*** Opening Records for the task ***

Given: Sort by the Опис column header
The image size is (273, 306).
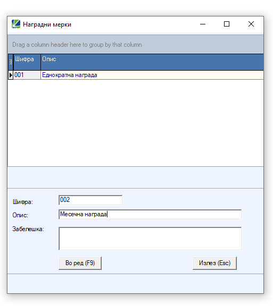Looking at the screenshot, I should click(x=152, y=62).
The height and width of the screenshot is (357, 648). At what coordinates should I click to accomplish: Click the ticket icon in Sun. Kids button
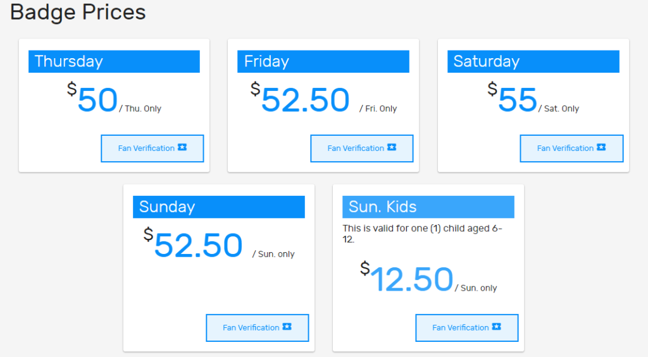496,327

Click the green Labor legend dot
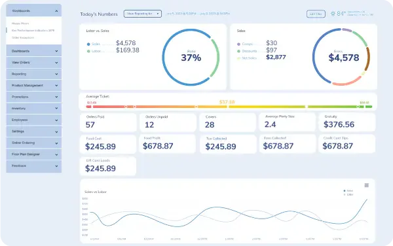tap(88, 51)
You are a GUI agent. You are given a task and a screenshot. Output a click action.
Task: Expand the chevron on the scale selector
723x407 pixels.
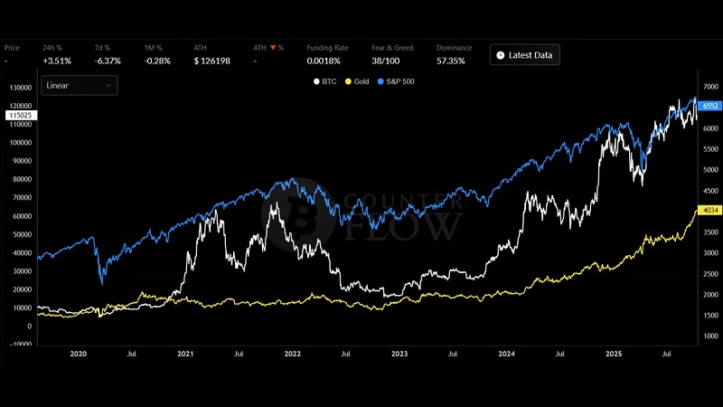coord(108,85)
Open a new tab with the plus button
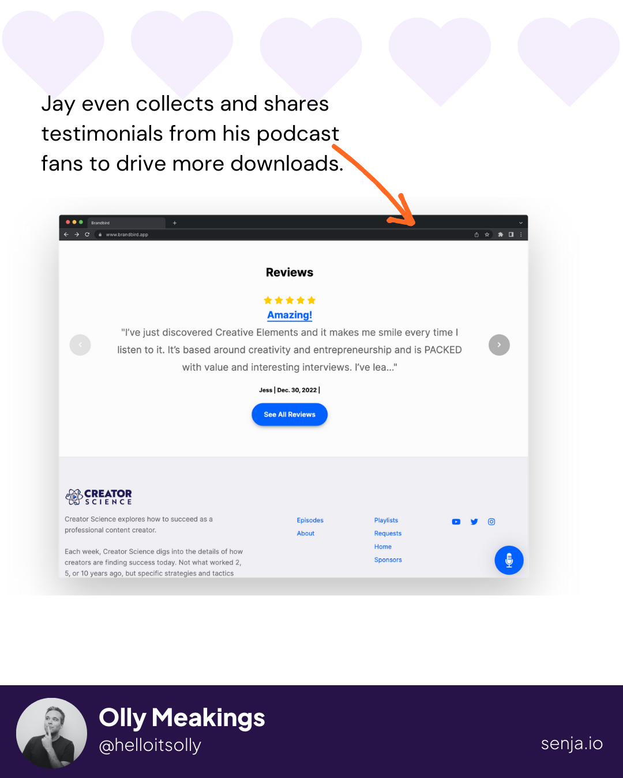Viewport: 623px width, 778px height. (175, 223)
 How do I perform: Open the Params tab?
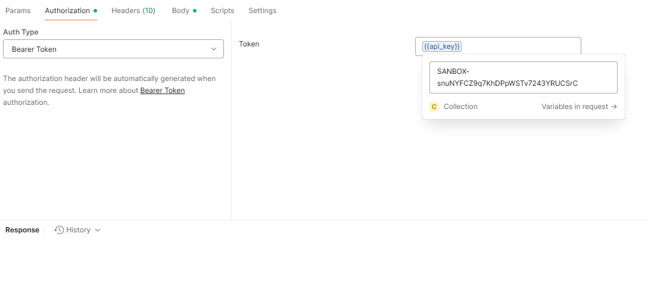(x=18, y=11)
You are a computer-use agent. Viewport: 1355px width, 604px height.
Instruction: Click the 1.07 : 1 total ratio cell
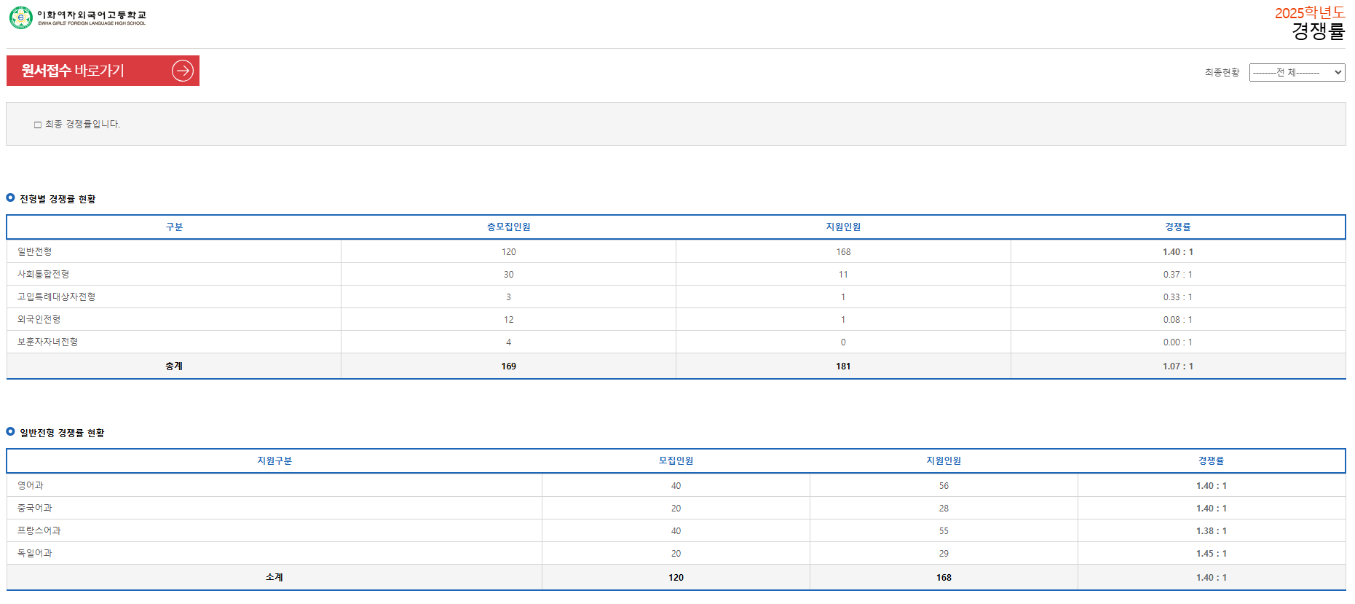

*** Closing Records for the task ***

Using the records above, select and copy every line that has the word "agent".

You are a GUI agent. You are given a task and a screenshot. Output a click action.
You are a computer-use agent. Viewport: 1355px width, 604px height.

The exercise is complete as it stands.